If you too are a fan of Samantha Allen’s previous lesbian Sasquatch-related work, well, I actually have no idea if you will like this or not. It’s completely different. Instead of horror, we’ve got romance, instead of reality TV satire, we’ve got an aging movie star coming out of the closet (while being a ghost). And the “sex” in this . . . you’ve just got to read it. I cannot describe it you, and anyway I don’t want to ruin the surprise.
As the title says, Roland Rogers is a ghost, but he’s not fully gone. Having woken up dead in the snow and laboriously dragged his incorporeal self back to his house, learned to email with nothing but his lingering effervescence, and then contacted his agent, he’s ready to tell his life story, and finally come out of the closet as gay—and he needs to do it before his body is found under the snow. Enter our main character, Adam, an ex-Mormon writer, most famous for having written a coming out memoir about being a gay Mormon. Roland read this book and liked it a lot, so he thinks of Adam first thing. Adam hasn’t been having great luck with his career after his buzzy debut, and this would be a HUGE break for him.

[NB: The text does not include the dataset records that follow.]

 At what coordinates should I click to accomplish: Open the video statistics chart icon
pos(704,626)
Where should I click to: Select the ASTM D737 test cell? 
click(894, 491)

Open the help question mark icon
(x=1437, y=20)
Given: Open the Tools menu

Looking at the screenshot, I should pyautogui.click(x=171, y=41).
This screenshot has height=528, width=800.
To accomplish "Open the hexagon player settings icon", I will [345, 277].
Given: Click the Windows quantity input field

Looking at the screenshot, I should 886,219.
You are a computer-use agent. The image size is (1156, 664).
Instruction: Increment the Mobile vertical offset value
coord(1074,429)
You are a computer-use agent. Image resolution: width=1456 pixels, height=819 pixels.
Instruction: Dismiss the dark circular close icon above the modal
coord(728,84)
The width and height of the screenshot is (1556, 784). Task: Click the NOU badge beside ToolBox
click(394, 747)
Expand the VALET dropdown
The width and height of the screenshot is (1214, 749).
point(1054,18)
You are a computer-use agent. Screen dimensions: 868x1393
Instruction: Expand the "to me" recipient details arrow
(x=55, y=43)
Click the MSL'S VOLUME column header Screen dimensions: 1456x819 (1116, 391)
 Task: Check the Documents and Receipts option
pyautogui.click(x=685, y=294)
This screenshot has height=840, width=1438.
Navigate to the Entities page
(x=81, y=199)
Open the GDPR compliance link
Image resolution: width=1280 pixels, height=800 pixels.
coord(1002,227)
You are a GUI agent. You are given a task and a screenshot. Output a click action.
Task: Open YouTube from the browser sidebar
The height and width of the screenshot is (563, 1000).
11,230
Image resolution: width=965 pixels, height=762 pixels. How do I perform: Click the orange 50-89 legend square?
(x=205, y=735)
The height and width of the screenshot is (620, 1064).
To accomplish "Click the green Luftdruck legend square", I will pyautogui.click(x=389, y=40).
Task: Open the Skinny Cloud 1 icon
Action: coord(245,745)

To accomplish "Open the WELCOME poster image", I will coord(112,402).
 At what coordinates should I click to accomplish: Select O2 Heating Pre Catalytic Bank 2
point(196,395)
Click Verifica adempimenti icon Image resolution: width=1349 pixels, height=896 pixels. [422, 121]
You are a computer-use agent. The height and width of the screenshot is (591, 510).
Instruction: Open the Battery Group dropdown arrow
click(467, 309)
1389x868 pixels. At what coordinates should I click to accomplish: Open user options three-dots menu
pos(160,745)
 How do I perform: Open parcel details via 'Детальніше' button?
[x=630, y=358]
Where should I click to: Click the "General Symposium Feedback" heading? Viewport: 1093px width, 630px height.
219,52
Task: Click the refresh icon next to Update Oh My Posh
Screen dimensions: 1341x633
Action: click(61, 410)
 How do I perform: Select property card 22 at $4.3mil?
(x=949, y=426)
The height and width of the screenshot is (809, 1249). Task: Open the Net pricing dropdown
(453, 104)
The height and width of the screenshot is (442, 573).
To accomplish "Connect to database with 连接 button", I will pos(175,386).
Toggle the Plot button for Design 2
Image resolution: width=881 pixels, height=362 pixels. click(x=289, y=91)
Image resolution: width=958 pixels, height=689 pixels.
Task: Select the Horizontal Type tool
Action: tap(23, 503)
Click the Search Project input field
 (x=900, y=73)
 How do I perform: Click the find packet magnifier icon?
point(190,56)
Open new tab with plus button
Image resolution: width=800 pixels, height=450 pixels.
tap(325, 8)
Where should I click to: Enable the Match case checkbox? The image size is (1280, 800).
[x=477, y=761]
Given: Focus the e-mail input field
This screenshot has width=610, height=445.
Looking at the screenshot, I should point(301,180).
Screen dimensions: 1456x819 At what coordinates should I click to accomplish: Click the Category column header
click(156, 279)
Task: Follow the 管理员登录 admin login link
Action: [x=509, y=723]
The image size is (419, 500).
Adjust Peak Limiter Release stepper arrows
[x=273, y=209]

It’s great fun watching the two “meet” and learning to work with Roland’s “condition” in order for Adam to get the story he’s being paid a lot of money to write. The story is very, very silly at times, in a very weird way. And it will also resist giving you what you want, so just be prepared for that. I am not calling this a romance novel for a reason, because that comes with expectations. But even while it’s being very weird, there is also a strong emotional core here. Even dead, Roland has some things to work through that he couldn’t in life. And Adam hasn’t exactly been thriving.
The only reason I didn’t give this five stars is Roland’s best friend, a woman he was fake dating for a very long time, and who views Adam as competition. I just felt weird about her and didn’t quite get what the author was going for with her (besides providing conflict). Still, even with that complaint, this was a really good time.
I wonder what genre Samantha Allen will bring her weird to next.